Porém, o relator do recurso, desembargador Luís Francisco Aguilar Cortez, afirmou que os documentos apresentados nos autos — provas testemunhais e boletim de ocorrência — comprovaram as agressões verbais. "Assim, bem configurada a má prestação do serviço, a justificar a responsabilização, sendo presumido o dano moral decorrente das ofensas verbais, com o constrangimento causados por injusta agressão", descreveu.
Aguilar Cortez destacou, também, que o artigo 37, § 6º da Constituição Federal "responsabiliza os entes públicos pelos danos gerados pelos agentes públicos a eles vinculados".
"Diante do dano e nexo causal entre a conduta do agente público e o dano suportado pelos autores, inegável a responsabilidade e correspondente dever de indenizar/compensar, o que implica na manutenção da condenação do Município", concluiu.
O que fazer em casos assim
Cecília, já com o filho Luiz Miguel nos braços, um saudável menino de dois anos de idade, não gosta nem de lembrar o que aconteceu.

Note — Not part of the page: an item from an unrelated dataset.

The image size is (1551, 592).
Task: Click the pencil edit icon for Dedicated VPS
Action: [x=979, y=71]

Ela ainda chora toda vez que a fazem recontar a história.
"Tudo o que ela me disse, que o Luiz Miguel ia nascer 'mongolóide', tudo isso me deixou muito mal. Eu já tive um dos meus filhos que requer atenção especial. Como poderia cuidar de mais uma criança especial? Não desejo isso para ninguém. Pensei várias vezes em suicídio. Só não fiz por causa do apoio da minha família. Nós somos seres humanos, não temos que ser tratados como animais. Não sou bicho para ser capada."
Alessandra Katucha Galli, a advogada, disse para Universa que casos como o de Cecília, de maus tratos por parte de atendentes do serviço público, são muito comuns. E que, muitas vezes, as pessoas agredidas são muito humildes e desconhecem seus direitos e o que podem fazer para se proteger.

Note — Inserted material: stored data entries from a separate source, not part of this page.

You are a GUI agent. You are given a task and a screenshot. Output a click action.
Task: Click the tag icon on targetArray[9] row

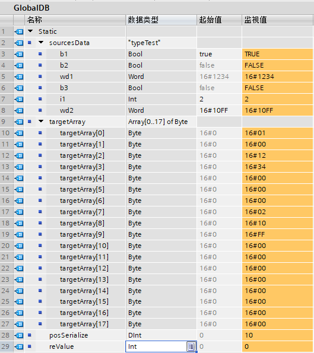tap(19, 234)
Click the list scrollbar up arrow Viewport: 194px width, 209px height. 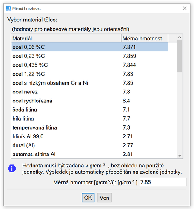click(180, 37)
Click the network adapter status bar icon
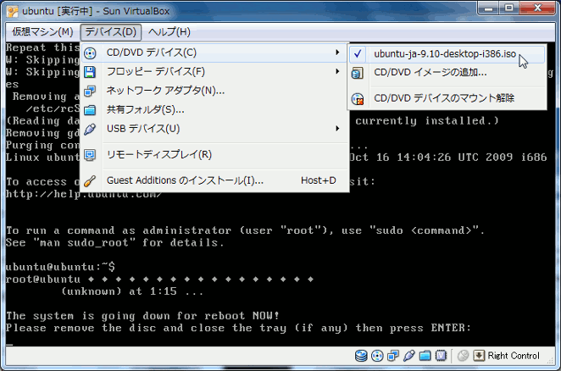The height and width of the screenshot is (371, 561). click(x=394, y=356)
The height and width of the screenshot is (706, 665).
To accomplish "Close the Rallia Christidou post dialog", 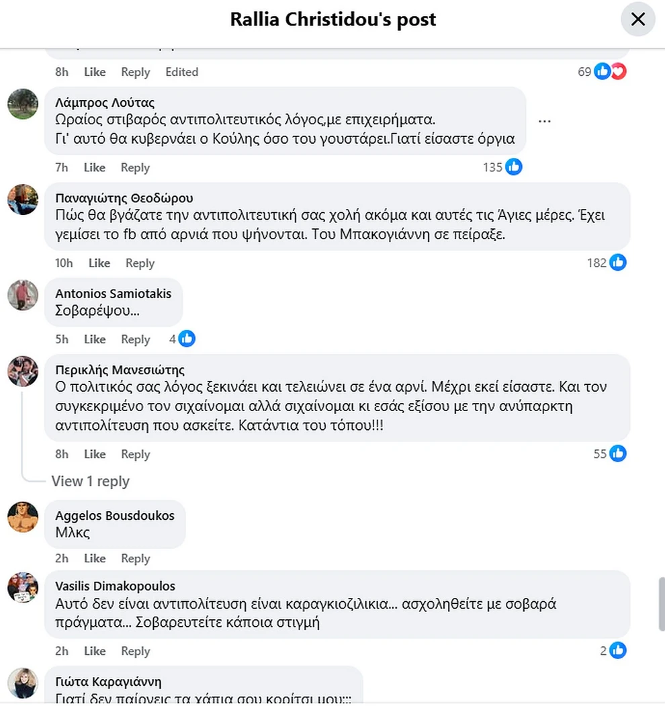I will pos(637,19).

"Se um dia você se ver numa situação como a da minha cliente, a primeira coisa a fazer é pegar os contatos de testemunhas que tenham presenciado a agressão — nome, telefone, RG, e-mail, endereço. A segunda coisa é registrar um Boletim de Ocorrência junto à polícia. E o terceiro passo é procurar um advogado. Se houver oportunidade de gravar tudo em vídeo com o celular, melhor ainda. Atualmente, doutrina e jurisprudência autorizam a gravação dos fatos se quem efetua as gravações for uma das partes envolvidas", listou.
Procurada pela reportagem, a Prefeitura da Praia Grande disse em nota que ainda não foi notificada oficialmente a respeito da decisão. "Desta forma, a cidade aguarda essa comunicação para avaliar as próximas medidas que serão tomadas."